Daniel Deronda CHAPTER LXII.

“Das Gluck ist eine leichte Dirne,

Und weilt nicht gern am selben Ort;

Sie streicht das Haar dir von der Stirn

Und kusst dich rasch und flattert fort

Frau Ungluck hat im Gegentheile

Dich liebefest an’s Herz gedruckt;

Sie sagt, sie habe keine Eile,

Setzt sich zu dir ans Bett und strickt.”


Something which Mirah had lately been watching for as the fulfilment of a threat, seemed now the continued visit of that familiar sorrow which had lately come back, bringing abundant luggage.

Turning out of Knightsbridge, after singing at a charitable morning concert in a wealthy house, where she had been recommended by Klesmer, and where there had been the usual groups outside to see the departing company, she began to feel herself dogged by footsteps that kept an even pace with her own. Her concert dress being simple black, over which she had thrown a dust cloak, could not make her an object of unpleasant attention, and render walking an imprudence; but this reflection did not occur to Mirah: another kind of alarm lay uppermost in her mind. She immediately thought of her father, and could no more look round than if she had felt herself tracked by a ghost. To turn and face him would be voluntarily to meet the rush of emotions which beforehand seemed intolerable. If it were her father he must mean to claim recognition, and he would oblige her to face him. She must wait for that compulsion. She walked on, not quickening her pace—of what use was that?—but picturing what was about to happen as if she had the full certainty that the man behind her was her father; and along with her picturing went a regret that she had given her word to Mrs. Meyrick not to use any concealment about him. The regret at last urged her, at least, to try and hinder any sudden betrayal that would cause her brother an unnecessary shock. Under the pressure of this motive, she resolved to turn before she reached her own door, and firmly will the encounter instead of merely submitting to it. She had already reached the entrance of the small square where her home lay, and had made up her mind to turn, when she felt her embodied presentiment getting closer to her, then slipping to her side, grasping her wrist, and saying, with a persuasive curl of accent, “Mirah!”
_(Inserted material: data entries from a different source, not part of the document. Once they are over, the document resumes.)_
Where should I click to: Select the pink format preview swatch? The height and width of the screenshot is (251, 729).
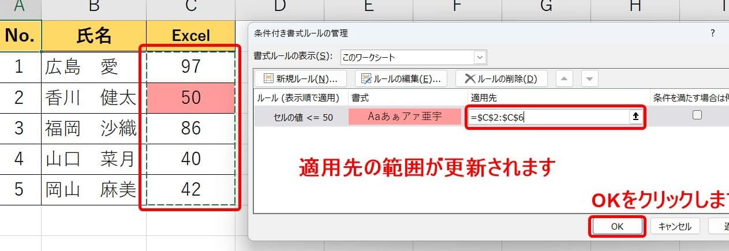tap(405, 117)
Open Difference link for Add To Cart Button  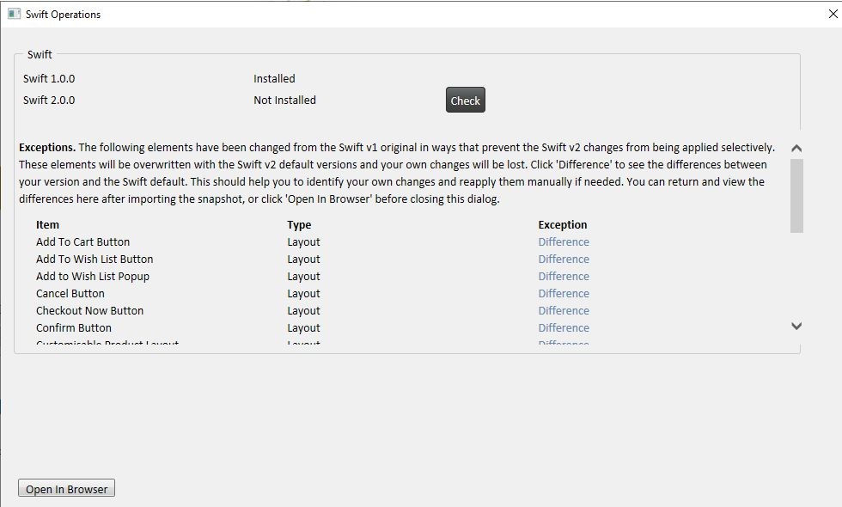pyautogui.click(x=564, y=242)
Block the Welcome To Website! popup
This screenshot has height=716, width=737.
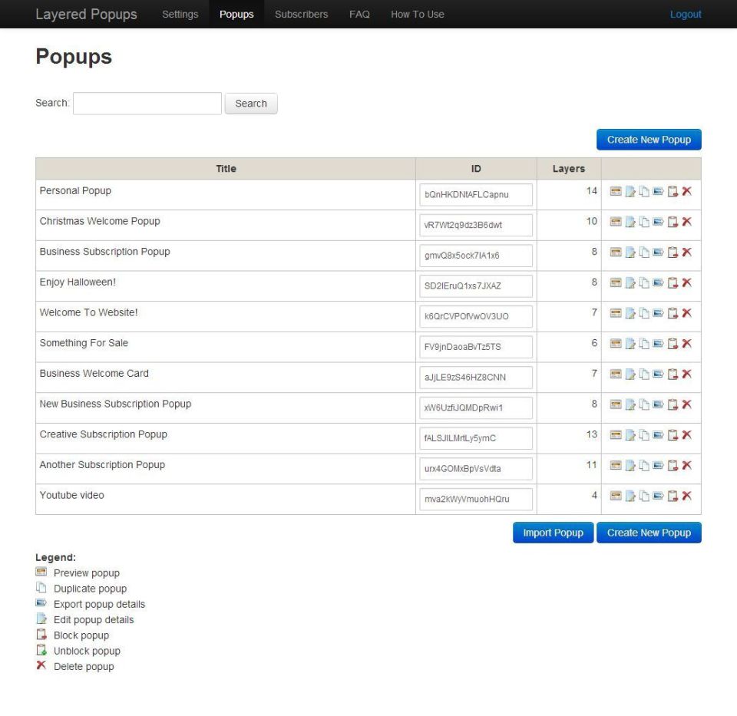point(673,313)
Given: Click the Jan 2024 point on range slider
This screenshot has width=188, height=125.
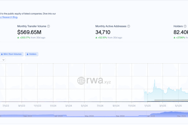Looking at the screenshot, I should coord(58,116).
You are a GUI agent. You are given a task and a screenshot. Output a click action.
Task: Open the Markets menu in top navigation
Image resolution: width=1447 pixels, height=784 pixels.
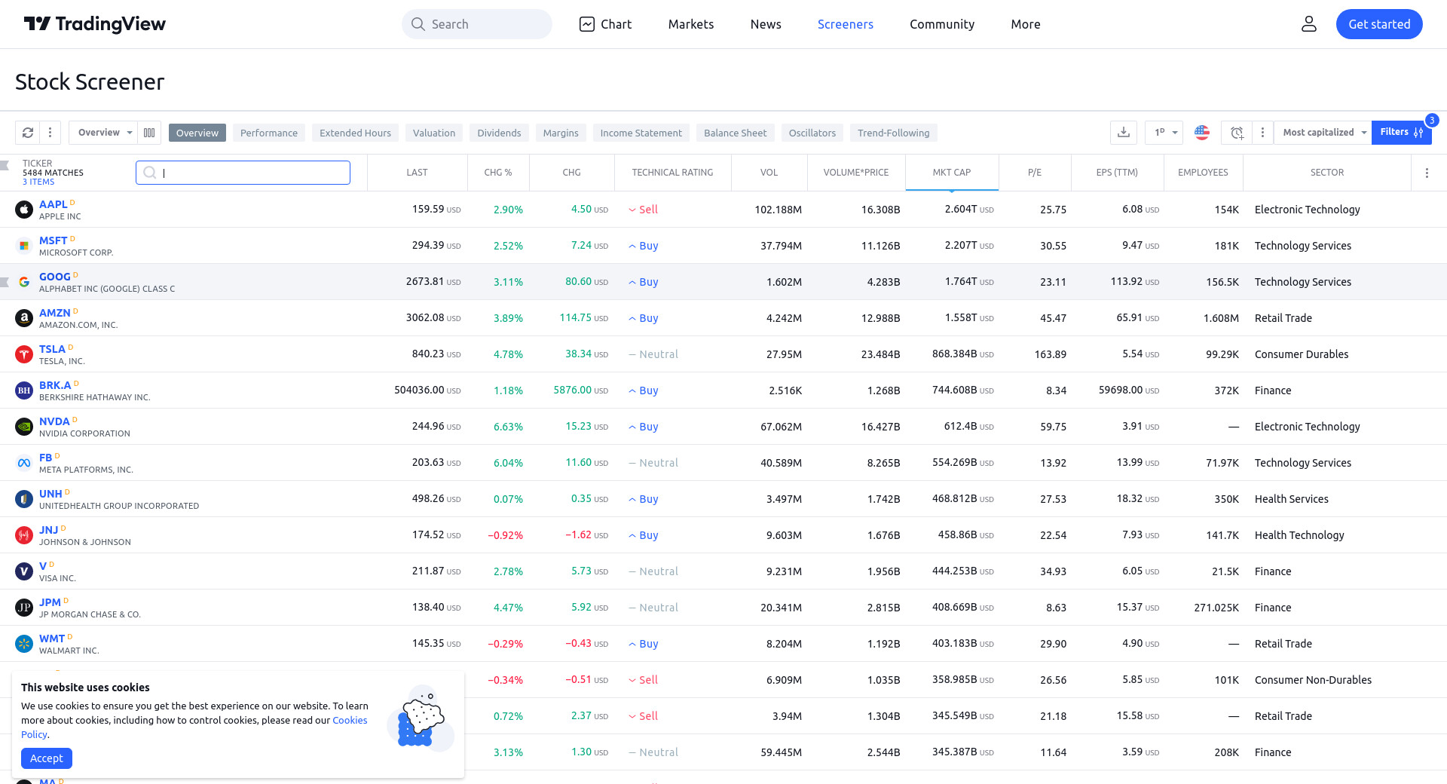[690, 24]

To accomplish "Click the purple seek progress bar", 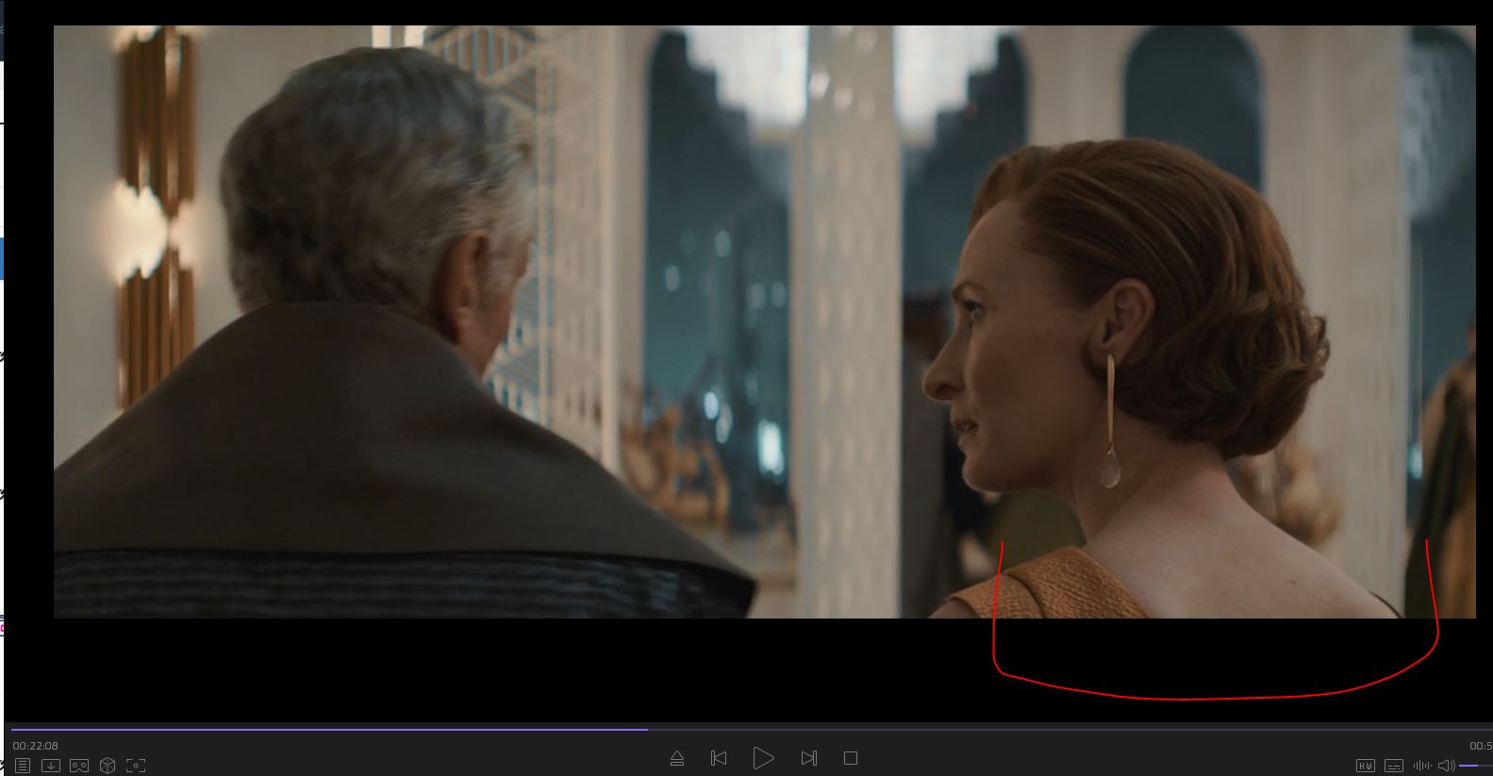I will click(x=330, y=729).
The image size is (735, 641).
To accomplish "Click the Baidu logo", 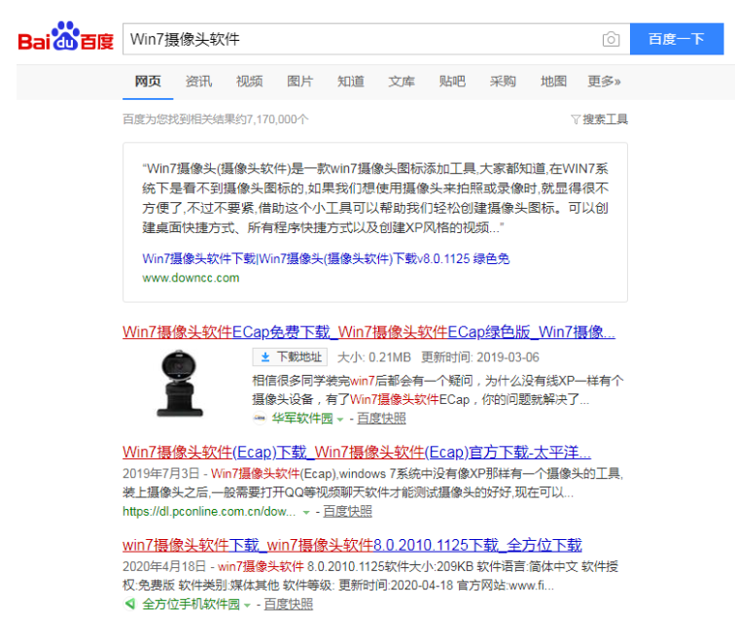I will (66, 39).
She paused at once without any start; it was the voice she expected, and she was meeting the expected eyes. Her face was as grave as if she had been looking at her executioner, while his was adjusted to the intention of soothing and propitiating her. Once a handsome face, with bright color, it was now sallow and deep-lined, and had that peculiar impress of impudent suavity which comes from courting favor while accepting disrespect. He was lightly made and active, with something of youth about him which made the signs of age seem a disguise; and in reality he was hardly fifty-seven. His dress was shabby, as when she had seen him before. The presence of this unreverend father now, more than ever, affected Mirah with the mingled anguish of shame and grief, repulsion and pity—more than ever, now that her own world was changed into one where there was no comradeship to fence him from scorn and contempt.

Slowly, with a sad, tremulous voice, she said, “It is you, father.”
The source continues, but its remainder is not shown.